Max Verstappen aborde le Grand Prix de Grande-Bretagne avec prudence, estimant que Silverstone pourrait mettre en lumière les limites de la réglementation moteur actuelle tant le tracé offre peu d’occasions de recharger la batterie.
Au lendemain de sa deuxième place en Autriche, le pilote Red Bull a expliqué que ses premiers tours au simulateur pour Silverstone l’avaient immédiatement inquiété. « Silverstone, j’adore le circuit, mais j’ai fait quelques tours sur le simulateur et j’ai commencé à rire », a déclaré Max Verstappen, pilote Red Bull et quadruple champion du monde, après l’épreuve autrichienne. « J’avais l’impression que c’était un circuit totalement différent.
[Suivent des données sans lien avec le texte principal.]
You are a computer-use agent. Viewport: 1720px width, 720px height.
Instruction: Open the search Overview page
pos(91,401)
On a à peine de batterie sur un tour, c’est constamment à fond. »
Son alerte tient à la nature même du circuit britannique. Verstappen a rappelé qu’au Red Bull Ring, « on a de longues lignes droites puis de gros freinages », ce qui permet de recharger la batterie. A Silverstone, en revanche, les longues lignes droites s’enchaînent avec des virages rapides, ce qui change complètement l’équation énergétique. « Là-bas, il y a aussi de longues lignes droites, mais ensuite des virages rapides, par exemple, donc on ne peut pas vraiment recharger la batterie. Et sur la ligne droite suivante, on n’a pas grand-chose à utiliser. Ce sera un défi compliqué. »
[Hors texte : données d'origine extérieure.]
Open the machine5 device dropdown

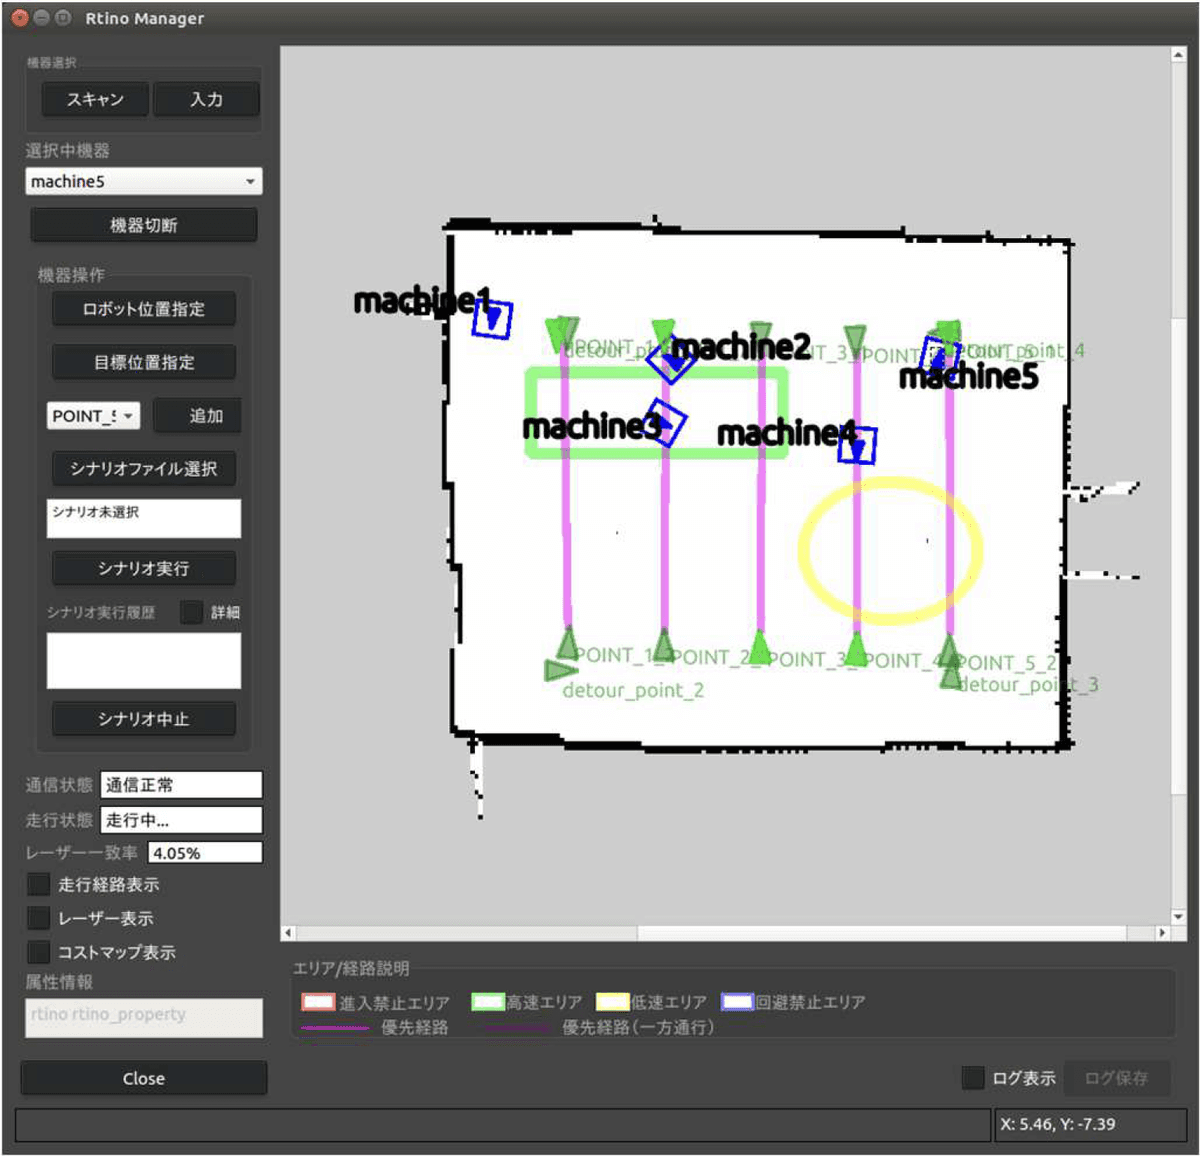click(143, 181)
Cette mise en garde arrive pourtant au moment où Red Bull semble enfin avoir trouvé une base plus compétitive. La deuxième place de Verstappen en Autriche, obtenue avec une voiture largement revue, a été présentée comme le meilleur résultat de la saison pour l’équipe après un début d’année marqué par un manque de rythme, d’adhérence et d’équilibre.
Mais ce progrès ne garantit rien à Silverstone. Le circuit anglais s’annonce comme un véritable test pour la récupération et le déploiement de l’énergie électrique, dans un contexte où Mercedes a montré cette saison une forte efficacité dans ce domaine et peut donc espérer y être particulièrement performante.
L’avertissement de Verstappen dépasse aussi le seul cas de Red Bull. Depuis l’introduction de cette philosophie moteur, les pilotes critiquent régulièrement une Formule 1 où la gestion de l’énergie pèse trop lourdement sur le pilotage, surtout sur les tracés rapides où les zones de gros freinage sont rares. Le malaise est suffisamment net pour que la FIA ait déjà validé le règlement technique 2027, avec un rôle renforcé du moteur thermique, plus d’énergie disponible via l’ERS et de nouvelles modalités de déploiement destinées à corriger les défauts les plus contestés du concept actuel.